ECLI:NL:CRVB:2012:BY3128
Centrale Raad van Beroep
- Hoger beroep
- Ch. van Voorst
- I.M.J. Hilhorst-Hagen
- A.I. van der Kris
- Rechtspraak.nl
Beoordeling van de arbeidsongeschiktheid van appellant na beëindiging van de Ziektewet-uitkering
In deze zaak heeft de Centrale Raad van Beroep op 14 november 2012 uitspraak gedaan in hoger beroep tegen een eerdere uitspraak van de rechtbank Leeuwarden. Appellant had zich op 2 april 2009 ziek gemeld na een auto-ongeval, terwijl hij ook een uitkering ontving op basis van de Wet op de arbeidsongeschiktheidsverzekering (WAO). Na zijn ziekmelding ontving hij een uitkering op grond van de Ziektewet (ZW). De verzekeringsarts concludeerde echter dat er geen reden was om appellant arbeidsongeschikt te achten, wat leidde tot de beëindiging van zijn ZW-uitkering per 11 januari 2010. Het Uwv verklaarde het bezwaar van appellant tegen deze beslissing ongegrond, wat resulteerde in de procedure bij de rechtbank.
De rechtbank oordeelde dat het medisch onderzoek door de verzekeringsarts en de bezwaarverzekeringsarts zorgvuldig was uitgevoerd en dat hun conclusies voldoende onderbouwd waren. Appellant voerde in hoger beroep aan dat de rechtbank ten onrechte zijn argumenten niet had gehonoreerd, maar de Centrale Raad van Beroep oordeelde dat de aangevoerde gronden geen reden vormden om van het oordeel van de rechtbank af te wijken. De Raad bevestigde dat de bezwaarverzekeringsarts op verantwoorde wijze had geconcludeerd dat appellant op de datum in geding in staat was om zijn functie als inpakker koekjes te vervullen.
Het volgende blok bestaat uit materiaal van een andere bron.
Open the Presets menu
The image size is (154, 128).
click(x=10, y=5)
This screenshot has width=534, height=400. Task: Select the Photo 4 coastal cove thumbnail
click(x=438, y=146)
De Raad concludeerde dat er geen nieuwe feiten of omstandigheden waren die een ander oordeel rechtvaardigden. De uitspraak van de rechtbank werd bevestigd, en er werden geen proceskosten aan de zijde van appellant toegewezen. De uitspraak werd openbaar uitgesproken op 14 november 2012.